Does anybody know of a function that describes the infinite sequence 1/1 + 1/2 +1/3 +1/4 + 1/5 ... etc?

For 1 + 2 + 3 + 4 + 5 ... etc, I know about x(x+1)/2, but is there an analogous function for the infinite sequence above?

I tried working it out, but I can't figure out what goes on the numerator. And I know it ** slowly **tends toward infinity. Any help is appreciated!!

LambLamb Dec 1, 2015

#5**+10 **

This is known as the harmonic series and the partial sum is given by:

\(\Sigma_{k=1}^n\frac{1}{k}=\gamma+\psi_0(n+1)\)

where \(\gamma\) is the Euler-Mascheroni constant (0.5772....)

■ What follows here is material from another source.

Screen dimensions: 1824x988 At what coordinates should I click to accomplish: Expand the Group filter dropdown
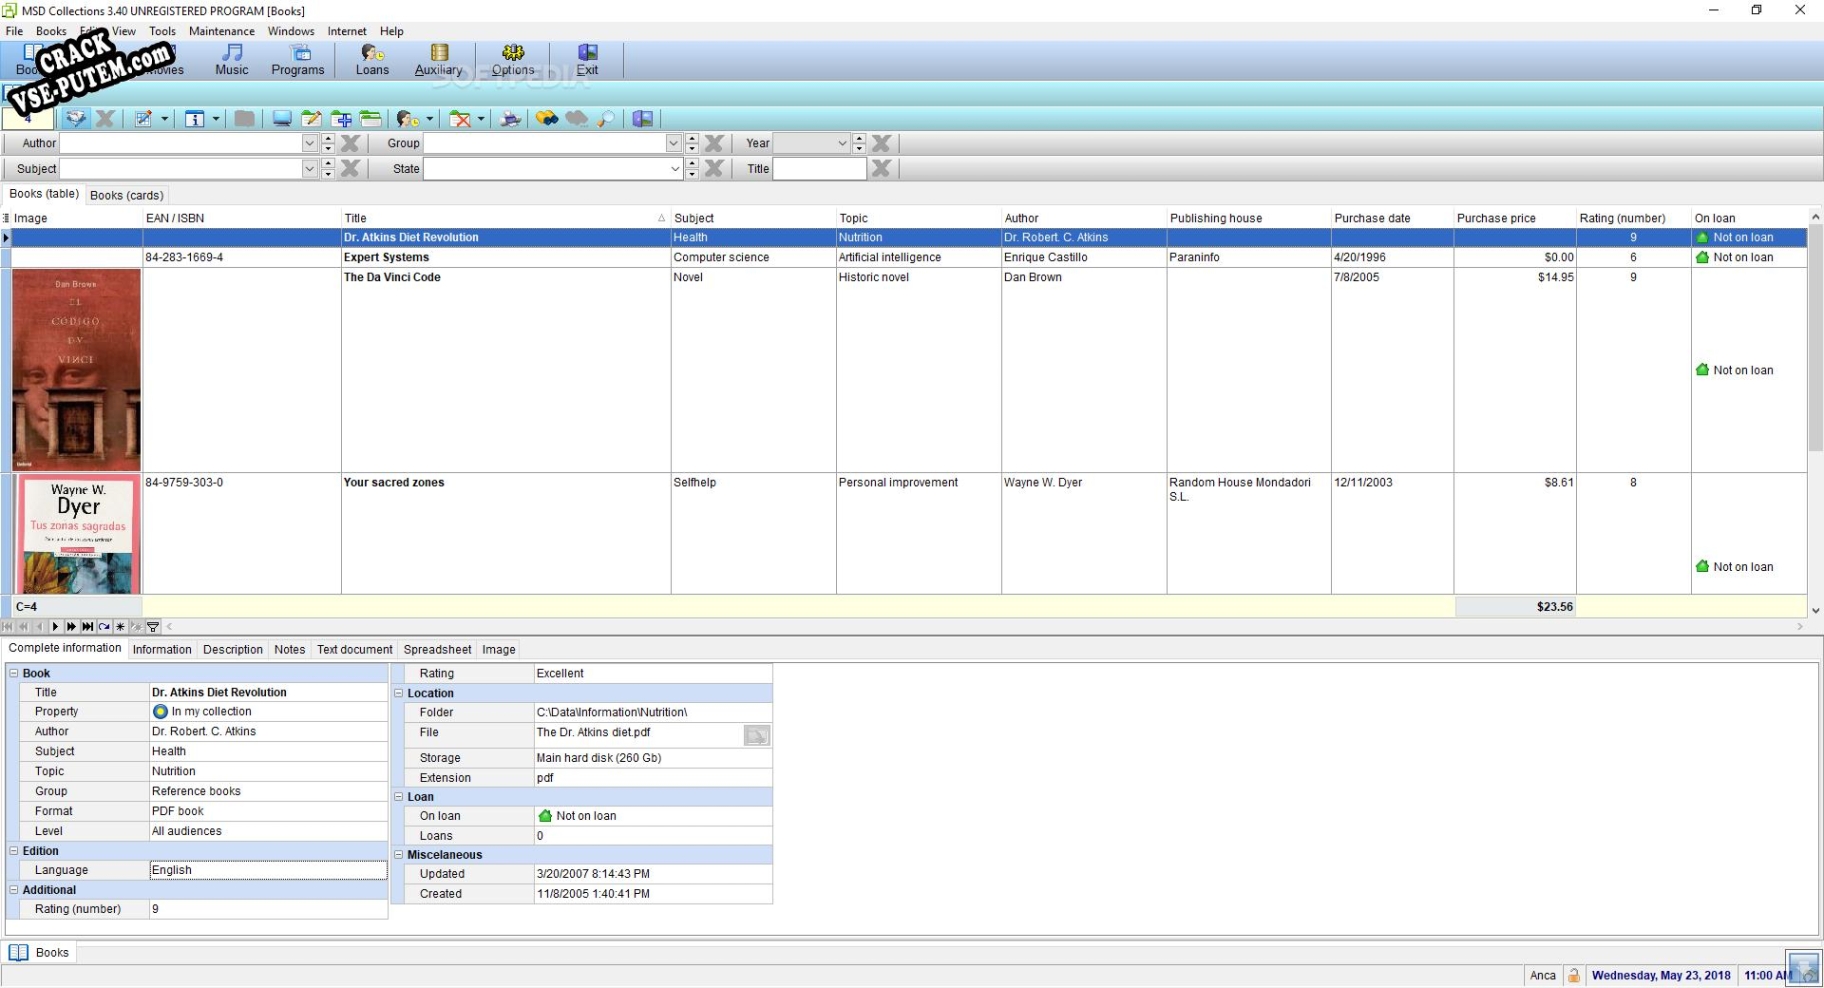pos(673,143)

and \(\psi_0(x)\) is the digamma function

(see http://mathworld.wolfram.com/HarmonicSeries.html)

This is far from elementary mathematics!!

Alan Dec 1, 2015

#2**0 **

Yes. here's a T-table of x's and y's

x | y (decimal expansion) |

1 | 1 /1 (1.000000...) |

2 | 3 /2 (1.500000...) |

3 | 11 /6 (1.833333...) |

4 | 50 /24 (2.083333...) |

5 | 274 /120 (2.283333...) |

6 | 1764 /720 (2.45...) |

7 | 13068 /5040 (2.592857...) |

8 | 109584 /40320 (2.717857...) |

9 | 1026576 /362880 (2.828968...) |

So I figured out the x! goes on the denominator. I'm not sure about the numerator.

But I noticed this pattern: to get the numerator for y, take the numerator of (y-1), multiply it by x, then add (x-1)!

Any help is appreciated!

LambLamb Dec 1, 2015

#4**0 **

I have drawn attention to your question here

http://web2.0calc.com/questions/unanswered-questions-that-stand-out-for-some-reason

Melody Dec 1, 2015

#5**+10 **

Best Answer

This is known as the harmonic series and the partial sum is given by:

\(\Sigma_{k=1}^n\frac{1}{k}=\gamma+\psi_0(n+1)\)

where \(\gamma\) is the Euler-Mascheroni constant (0.5772....)

and \(\psi_0(x)\) is the digamma function

(see http://mathworld.wolfram.com/HarmonicSeries.html)

This is far from elementary mathematics!!